Building energy efficiency

Engineering

- Jody Paterson

UVic professor Ralph Evins, pictured beside the new campus District Energy Plant, explores the energy performance of building designs. Photo: UVic Photo Services

Machine learning helps researchers design energy-efficient buildings that don’t yet exist

Governments and industry are looking to university researchers for the tools to help them explore every aspect of building design through a lens of energy efficiency.

University of Victoria civil engineering professor Ralph Evins is helping lead this important work. Evins and his team are tapping into machine learning to create a modelling tool that can quickly calculate the energy efficiency of any possible design and how design choices interact with one another.

How much difference might bigger or smaller windows make? Thicker insulation? A different type of heating system? These are big questions when designing for energy efficiency, and differ for every situation and location, which are also factored into the model.

Current computer simulations are impossibly slow, hampering the creative nature of the design process. Evins’ industry-supported PhD research gave him an appreciation for the private sector’s pressing need for fast solutions. Computer simulations that take an hour or more to run are not a good fit for a professional needing to quickly test a multitude of design elements and materials to see how energy efficiency is affected.

Evins’ team has developed “surrogate” modelling that acts as a substitute for the more detailed computer models of physics-based processes that take much longer to run. Instead of long hours of waiting for computer calculations on myriad potential design elements, people using Evins’ model will be able to quickly and easily explore the trade-offs and interactions between design choices and performance metrics.

We’re putting better tools in place. Optimization for energy efficiency has been the buzzword since my PhD years, but this new modelling approach allows for the more intuitive kind of process that architects, engineers and developers use when they’re thinking about building design.
Ralph Evins, UVic civil engineering professor

The result is a real-time tool that puts machine-learning algorithms to work solving more important world issues than how to connect social media users to more cat videos, says Evins with a smile.

The multi-disciplinary research is funded by the Natural Sciences and Engineering Research Council, the CANARIE Research Software Program and consulting engineering firm WSP—one of eight companies and 10 other entities helping review and steer the research.

The tools being developed will help these partners to meet the stringent new BC Energy Step Code, which incentivizes energy efficiency in new construction. Evins’ students bring a variety of backgrounds to the research, including extensive experience in the building industry that led them to join Evins in the search for better building models.
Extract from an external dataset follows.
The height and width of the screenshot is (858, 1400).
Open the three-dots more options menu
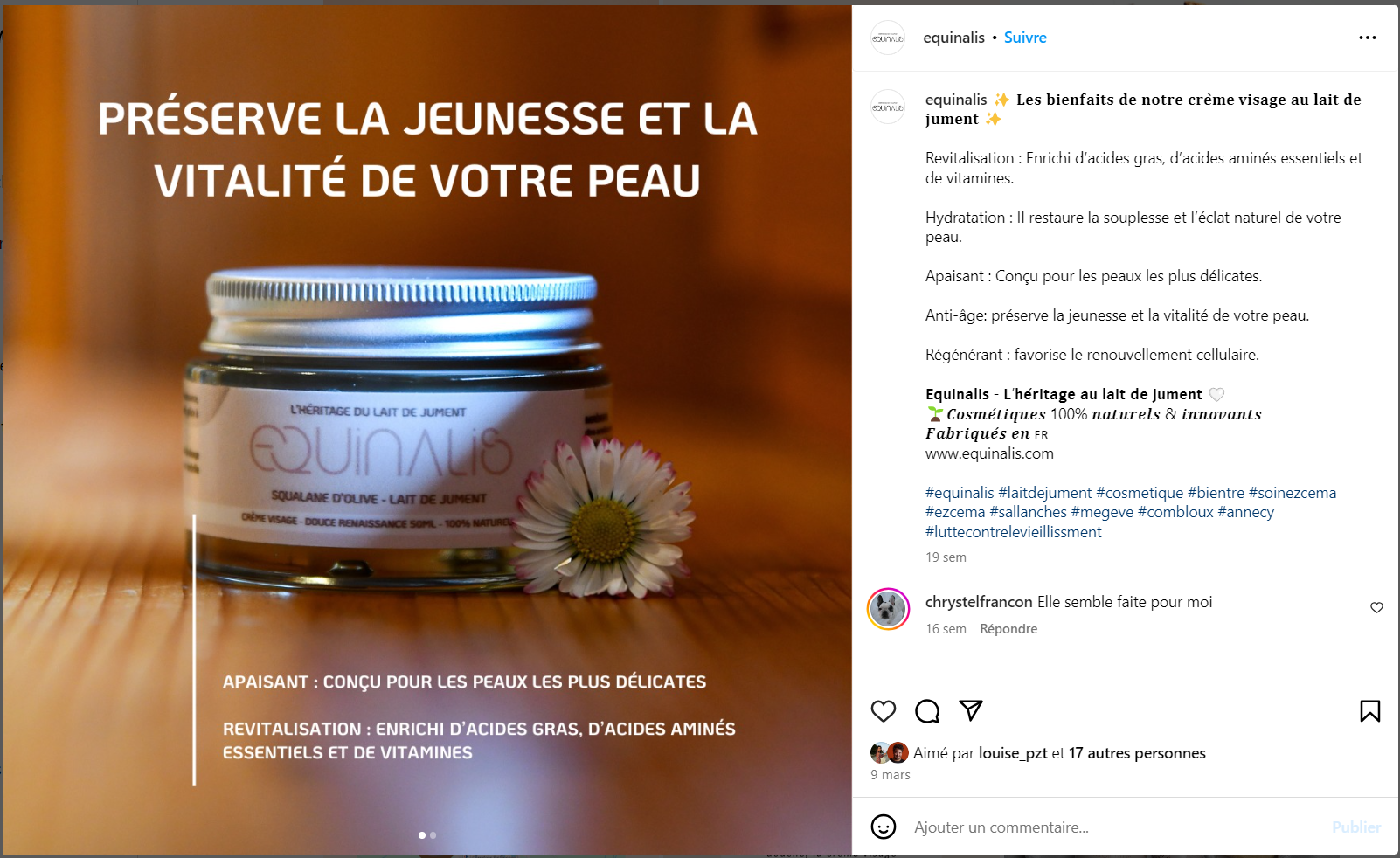tap(1368, 38)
Evins believes the surrogate modelling can be equally useful for exploring retrofits for existing buildings. With big data sets now available to researchers, including anonymized data from 80,000 households with ecobee smart thermostats, the models can be used to explore when it makes more sense to retrofit a building than to replace it.

The modelling also helps industry prepare for a changing future. Evins works with another UVic entity, the Pacific Climate Impacts Consortium, to incorporate future climate modelling into the important work of designing buildings for new climate realities. Surrogate modelling tools for increased energy efficiency are critical components in helping Canada prepare for climate change and achieve its binding emissions reduction commitments.


EdgeWise

Machine learning involves putting computer algorithms to work finding patterns in massive quantities of data. It’s the driving force behind tech giants like Google, Amazon and Netflix, but has many more applications beyond shaping our shopping and surfing habits. Evins’ surrogate modelling work uses machine learning to understand building energy performance so that design professionals can quickly and easily assess different design elements.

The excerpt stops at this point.